Ricordo di Natale
Un'inconsueta coppia di amici e le loro bizzarre avventure rievocano l'infanzia e il Natale di un giovane Truman Capote nel sud dell'Alabama.
Questo articolo è stato pubblicato su Jefferson Bookplane, la rubrica di Jefferson sulla letteratura americana, ma fa parte delle letture proposte per il carteggio numero 51, dedicato al Natale americano.
Il Natale… per un giovane Truman Capote
Fine novembre. Una cucina. Un bambino, un’anziana signora allegra e un cagnolino. Nell’ordine, sono Buddy e Sook, cugini alla lontana, e Queenie, un piccolo terrier.
Dobbiamo, tuttavia, fare un passo indietro, perché il piccolo Buddy altri non è che il celebre Truman Capote. Lo scrittore, sceneggiatore, drammaturgo e attore statunitense, nato a New Orleans nel 1924, vive il divorzio dei genitori e l’abbandono della madre molto giovane e bellissima che, vinto un concorso di bellezza, lascia la famiglia per trasferirsi a New York. All’età di sei anni, quindi, il piccolo Truman va a vivere in Alabama, nella città di Monroville, insieme ad alcuni parenti. È proprio lì che stringe un legame particolare con la stravagante cugina Sook, molto più grande di lui ma che, al tempo stesso, conserva ancora intatto quello spirito ingenuo e un po’ infantile a causa di un lieve ritardo mentale dovuto a una febbre tifoide.
Capote parte proprio da qui, dalla memoria di quel rapporto e di quelle festività trascorse insieme alla cugina, per scrivere uno dei più grandi classici sul Natale, amato e letto da generazioni di americani e non solo. “Ricordo di Natale” è uno dei tre racconti pubblicati nel 1958, all’interno del famoso volume "Colazione da Tiffany" che, insieme al successivo “A sangue freddo”, ha reso l’autore un’autentica icona americana del secondo Novecento.
Un libro per bambini grandi
Ho davanti il libro di Capote e, osservando la copertina, la mente corre veloce e spontaneamente ai prossimi impegni natalizi, ai regali ancora da acquistare, agli addobbi dell’albero da completare, in un vortice convulso e consumistico tipico della nostra era. Poi, apro “Ricordo di Natale”:
Il crepuscolo tramuta la finestra in uno specchio: le nostre immagini riflesse si confondono con la luna nascente mentre proseguiamo la nostra opera accanto al camino, alla luce delle fiamme.

→ Compito assegnato 1:
Riscrivi il tratto dell'articolo su Truman Capote da "Un libro per" fino a "luce delle fiamme.", sostituendo "camino" con "focolare".
→ Compito assegnato 2:
Riprendi l'articolo su Truman Capote e continualo dopo l'ultima frase riportata.

→ Materiale fornito:
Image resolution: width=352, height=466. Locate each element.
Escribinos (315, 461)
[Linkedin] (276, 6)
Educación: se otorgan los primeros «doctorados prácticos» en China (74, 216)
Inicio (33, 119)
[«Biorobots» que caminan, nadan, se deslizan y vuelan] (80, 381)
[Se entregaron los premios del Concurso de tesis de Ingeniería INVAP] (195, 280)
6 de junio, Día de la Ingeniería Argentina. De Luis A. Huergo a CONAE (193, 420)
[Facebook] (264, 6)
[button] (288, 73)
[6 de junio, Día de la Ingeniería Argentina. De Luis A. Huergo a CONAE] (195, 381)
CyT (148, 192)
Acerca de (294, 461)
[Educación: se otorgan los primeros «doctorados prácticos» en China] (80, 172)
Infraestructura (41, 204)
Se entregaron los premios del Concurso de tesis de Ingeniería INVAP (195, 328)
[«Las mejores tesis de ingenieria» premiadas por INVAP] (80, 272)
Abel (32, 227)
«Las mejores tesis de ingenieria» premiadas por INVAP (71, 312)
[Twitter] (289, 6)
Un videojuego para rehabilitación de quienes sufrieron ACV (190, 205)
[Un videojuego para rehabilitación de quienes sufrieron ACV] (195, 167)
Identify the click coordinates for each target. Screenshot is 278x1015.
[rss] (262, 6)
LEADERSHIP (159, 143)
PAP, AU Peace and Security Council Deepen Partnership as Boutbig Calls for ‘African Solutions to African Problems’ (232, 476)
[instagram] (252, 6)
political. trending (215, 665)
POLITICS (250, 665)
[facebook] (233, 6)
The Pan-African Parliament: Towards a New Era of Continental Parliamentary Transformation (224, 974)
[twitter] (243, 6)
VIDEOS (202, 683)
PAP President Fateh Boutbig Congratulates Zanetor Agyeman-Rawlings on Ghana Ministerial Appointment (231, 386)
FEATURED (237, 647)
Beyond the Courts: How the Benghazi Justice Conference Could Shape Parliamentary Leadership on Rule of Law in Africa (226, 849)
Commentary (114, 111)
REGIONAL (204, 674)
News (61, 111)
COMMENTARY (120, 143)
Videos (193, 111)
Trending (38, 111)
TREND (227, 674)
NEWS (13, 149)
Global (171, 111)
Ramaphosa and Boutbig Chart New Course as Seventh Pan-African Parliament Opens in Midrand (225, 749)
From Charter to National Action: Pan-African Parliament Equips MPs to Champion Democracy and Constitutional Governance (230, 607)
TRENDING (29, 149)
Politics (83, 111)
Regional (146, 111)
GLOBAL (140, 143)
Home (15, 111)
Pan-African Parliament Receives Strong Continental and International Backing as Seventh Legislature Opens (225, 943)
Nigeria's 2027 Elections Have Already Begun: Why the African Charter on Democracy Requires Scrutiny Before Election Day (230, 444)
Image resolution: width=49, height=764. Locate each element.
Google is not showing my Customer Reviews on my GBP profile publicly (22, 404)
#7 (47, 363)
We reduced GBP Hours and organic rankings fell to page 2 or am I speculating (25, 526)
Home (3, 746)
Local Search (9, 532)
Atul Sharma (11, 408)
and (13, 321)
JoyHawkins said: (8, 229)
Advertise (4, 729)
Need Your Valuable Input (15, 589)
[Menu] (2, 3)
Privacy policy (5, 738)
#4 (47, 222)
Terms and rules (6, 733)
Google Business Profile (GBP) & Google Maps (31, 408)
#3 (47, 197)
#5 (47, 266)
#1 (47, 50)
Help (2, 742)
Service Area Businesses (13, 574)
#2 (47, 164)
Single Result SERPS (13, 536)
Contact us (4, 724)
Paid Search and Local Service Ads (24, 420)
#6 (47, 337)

→ Risultato atteso 1:
Un libro per bambini grandi
Ho davanti il libro di Capote e, osservando la copertina, la mente corre veloce e spontaneamente ai prossimi impegni natalizi, ai regali ancora da acquistare, agli addobbi dell’albero da completare, in un vortice convulso e consumistico tipico della nostra era. Poi, apro “Ricordo di Natale”:
Il crepuscolo tramuta la finestra in uno specchio: le nostre immagini riflesse si confondono con la luna nascente mentre proseguiamo la nostra opera accanto al focolare, alla luce delle fiamme.

→ Risultato atteso 2:
p. 14
Nel profondo sud dell’Alabama, i due cugini complici e inseparabili si aggirano furtivi per la casa, attenti a non farsi scoprire dai burberi parenti, per compiere il loro rituale segreto: per prepararsi all’arrivo delle festività natalizie, infatti, sono soliti innanzitutto cucinare trenta focacce da distribuire a vari personaggi della città - lontani amici nel Borneo, conoscenti, viaggiatori di passaggio e persino il Presidente degli Stati Uniti; poi, ovviamente, devono recarsi insieme nel bosco, alla ricerca del più bell’albero di Natale da arricchire con addobbi ideati, ritagliati e colorati a mano da loro; infine, devono occuparsi della parte più importante e impegnativa, i loro rispettivi regali – sempre gli stessi, anno dopo anno. Impegni non da poco per chi è sempre costretto a contare i pochi centesimi nel portafogli, risparmiati a fatica e ben nascosti nei mesi precedenti.
La preparazione del “panfrutto”, il tipico dolce natalizio realizzato con farina, uvetta, vaniglia, zenzero e un goccio di whisky, da cuocere e concedere a se stessi e regalare al prossimo come fosse il più lussuoso dei beni, non è che una metafora del dono e dello spirito racchiuso nell’atto stesso del donare, semplice e spontaneo, che Capote ha avuto la fortuna di apprendere durante l’infanzia grazie a quella vecchietta strampalata che lo chiama Buddy, scambiandolo per un amico del cuore della sua gioventù.
Una storia d’amicizia profonda e pura tra due anime indifese e smarrite, che lottano con creatività e coraggio per conquistarsi un pezzetto di felicità. Un pretesto per ricordare a noi stessi l’importanza della condivisione: è l’eredità che ci ha lasciato quest’autore immenso che ha voluto farci sbirciare nelle sue più intime memorie di bambino e di orfano, di essere umano grato di avere conosciuto alcuni brevi e preziosissimi momenti di gioia, in grado di farlo “sentire in relazione con mondi ricchi di avvenimenti che si trovano al di là della cucina con il suo scorcio di cielo finito” (p. 30).
Quando basta un aquilone
«Mi sembrava che avessi la mano molto più piccola. Credo di detestare l’idea di vederti crescere. Saremo ancora amici, quando sarai grande?». Sempre, rispondo io.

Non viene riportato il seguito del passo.